もし、うまく選択されていない場合は、コマンドパレットから Python: インタープリターを選択 を再度実行し、リストの中から .venv が含まれるものを手動で選択してください。

【重要ポイント】
これ以降、このプロジェクトフォルダで作業する際は、常にこの .venv 仮想環境内のインタープリターが選択されている状態にします。

7. "Hello, World!" の実行

環境が整いました!いよいよ Python コードを書いて実行します。

  1. プロジェクトフォルダのルートに ファイルを作成します。

    • VS Code のエクスプローラービュー(左側の一番上のアイコン)で、.venv フォルダと同じ階層(つまりプロジェクトフォルダ直下)に hello.py という名前のファイルを作成します。 .venv フォルダの中に作成しないように注意してください。
    • エクスプローラーでフォルダ名が表示されている部分(または何もない領域)を右クリックし、「新しいファイル」を選択して hello.py と入力します。
  2. 開かれた hello.py ファイルに、以下のコードを入力します。

    print("Hello, World!")
    
  3. ファイルを保存します (Cmd + S)。

  4. コードを実行するには、いくつかの方法があります。

    • 方法1: 右上の実行ボタン
      エディタの右上にある再生ボタン (▶) をクリックします。VS Code が自動的にターミナルを開き、python3 hello.py を実行してくれます。
    • 方法2: 統合ターミナル
      1. メニューバーから ターミナル > 新しいターミナル を選択します。
      2. ターミナルのプロンプトの先頭に (.venv) と表示されていることを確認します。(仮想環境が有効になっている証拠です)
      3. 以下のコマンドを入力して実行します。(macOS の環境によっては python ではなく python3 の指定が必要な場合があります)
        python3 hello.py
        

どちらの方法でも、ターミナルに

Hello, World!

と表示されれば成功です!🎉

8. つまずきやすいポイントのまとめと対処法

もしうまくいかなかった場合は、以下の点を確認してみてください。

  • python3: command not found
    • Python が正しくインストールされていない可能性があります。(ステップ 2)
    • Command Line Tools for Xcode (CLT) が必要かもしれません。(ステップ 3)
  • ModuleNotFoundError (モジュールが見つからないエラー) など
    • 意図した Python インタープリター(特に仮想環境 .venv 内のもの)が選択されていますか? コマンドパレットの Python: インタープリターを選択 で確認してください。(ステップ 6)
    • ターミナルで実行する場合、仮想環境が有効になっていますか? ターミナルのプロンプト ((.venv) の表示) を確認してください。(ステップ 7)
  • VS Code のコマンド (Python: ... など) が見つからない
    • Python 拡張機能は正しくインストールされ、有効になっていますか?(ステップ 4)
    • コマンドパレットでコマンド名を正しく入力していますか?(ステップ 4)
  • CLT のインストールを求められるダイアログが表示される
    • 指示に従ってインストールしてください。(ステップ 3)
  • hello.py の場所が違う
    • hello.py ファイルはプロジェクトフォルダの直下(.venv フォルダと同じ階層)にありますか? (ステップ 7)

9. まとめ

今回は、macOS と VS Code を使って Python の開発環境を構築し、「Hello, World!」を実行するまでの手順を、特に初心者がつまずきやすいポイントに焦点を当てて解説しました。
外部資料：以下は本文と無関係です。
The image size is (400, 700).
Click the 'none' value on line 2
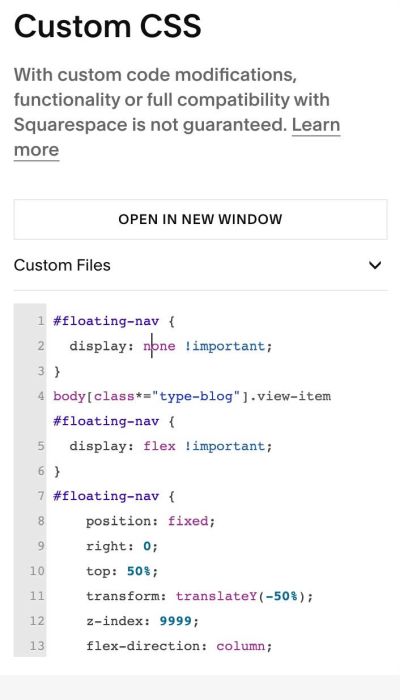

  • Command Line Tools for Xcode (CLT) は開発に必要なツール群。
  • Python インタープリター はコードを実行するプログラム本体。VS Code に正しく教えてあげる必要がある。
  • 仮想環境 (Venv) はプロジェクトごとに Python 環境を独立させる重要な仕組み。

VS Code の Python 拡張機能は非常に強力で便利ですが、これらの背景を少し知っておくだけで、今後の Python 学習や開発がよりスムーズに進むはずです。

ここから、ぜひ色々な Python のコードを書いて、実行してみてください!